NEW RULES FOR CONVERSIONS FROM IRAS TO ROTH IRAS

For tax years starting in 2011, the $100,000 modified adjusted gross income limit for conversions to a Roth IRA is eliminated and married taxpayers filing a separate return can now convert amounts to a Roth IRA. For any conversation in 2015, any amounts that are required to be included in income are included in your taxable income for 2015.

The Self-Directed Roth IRA LLC, similar to a Self-Directed IRA LLC, allows the IRA holder to:

  • Make a tax-free investment in any type of domestic or foreign real estate property or asset.
  • Purchase a rental real estate project and have all the rental income flow back to your IRA or 401(k) Plan tax-free.
  • Purchase real estate foreclosures and tax liens on the spot, or make personal loans by simply writing a check and generate profits tax-free.
  • Buy your retirement home now at today’s prices, rent it out, and then move in tax-free at the age of 59 1/2!
  • Buy a vacation home now at today’s prices anywhere in the world, rent it out, and then use it tax-free at the age of 59 1/2!
  • Buy an office building now at today’s prices, rent it out, and then move your business in tax-free at the age of 59 1/2.

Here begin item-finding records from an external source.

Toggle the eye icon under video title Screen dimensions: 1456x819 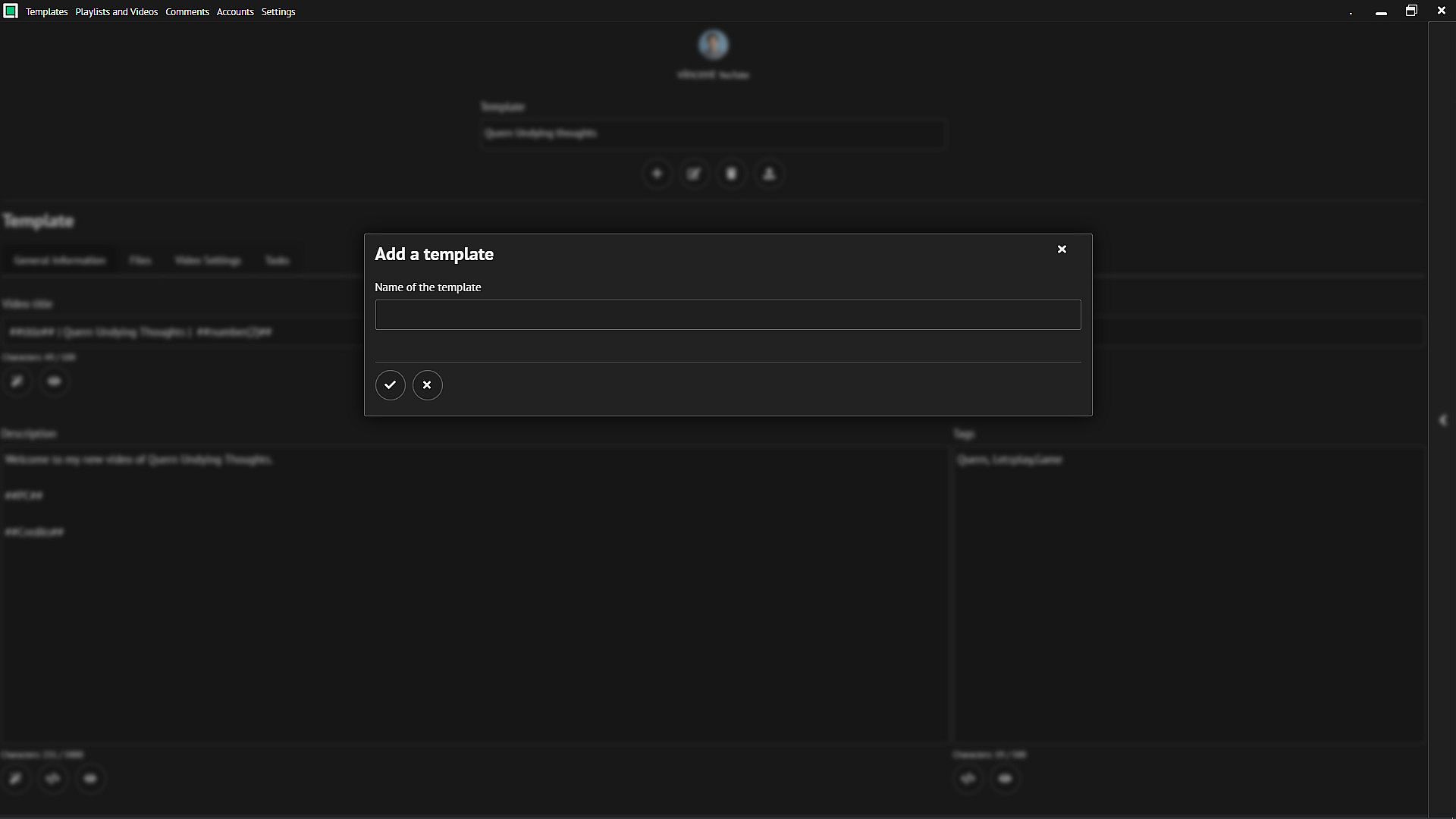54,381
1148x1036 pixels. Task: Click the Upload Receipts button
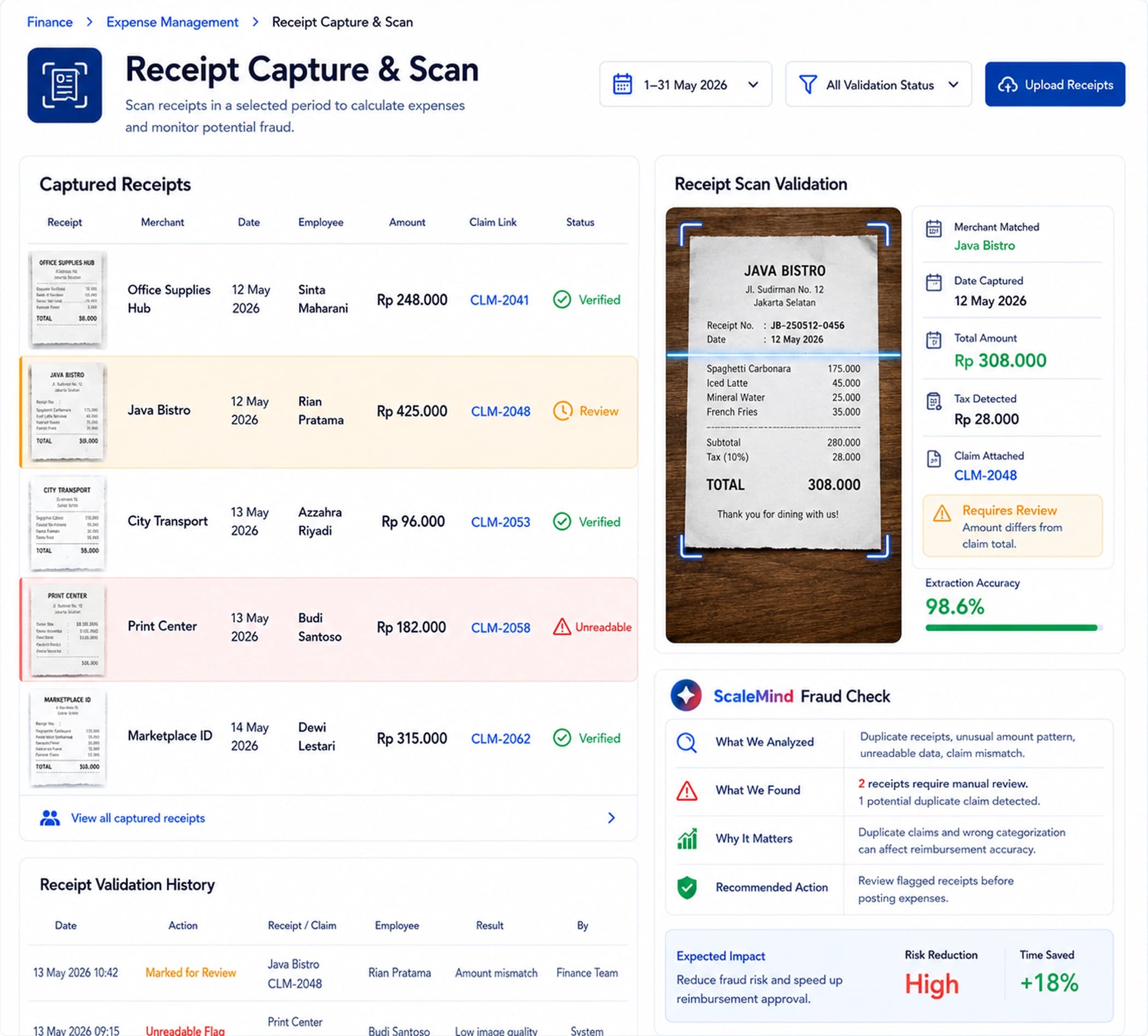(x=1055, y=84)
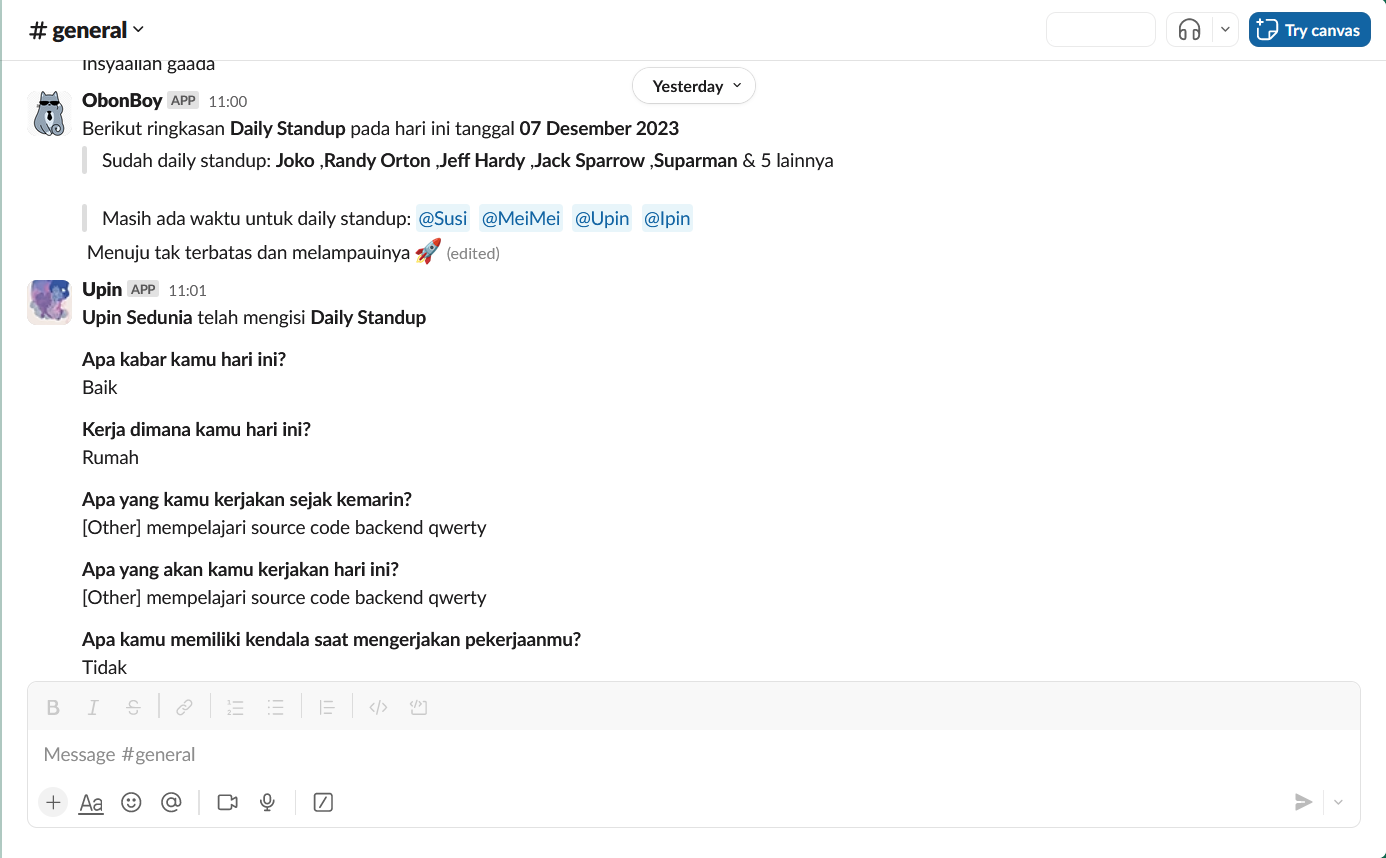
Task: Click the mention someone @ icon
Action: [x=171, y=802]
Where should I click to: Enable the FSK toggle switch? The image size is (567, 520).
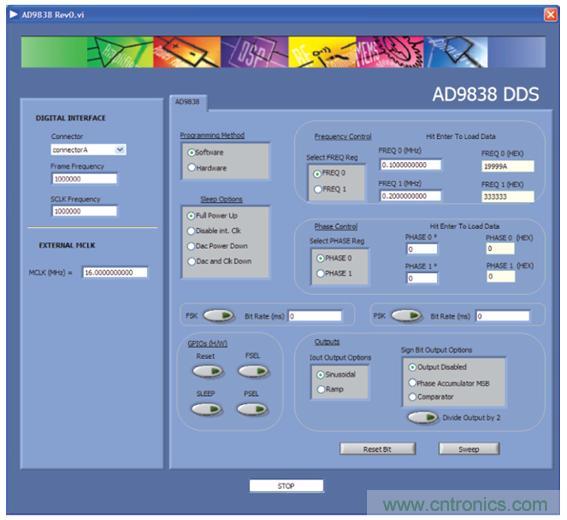coord(218,316)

The IRA Financial Group, Self-Directed IRA LLC enables you to:

  • Invest in real estate tax-free – all real estate related income or gains goes back into your Self-Directed IRA LLC tax-free.
  • Buy and sell domestic, foreign, commercial, residential, and rental properties as real estate IRA investments.
  • Invest in foreclosed properties and tax liens on the spot, or make personal loans by simply writing a check.
  • Buy your retirement home now at today’s prices, rent it out, and then occupy it tax-free with a Self-Directed Roth IRA LLC.
  • Buy and sell mortgages, notes, tax liens, tax deeds, etc.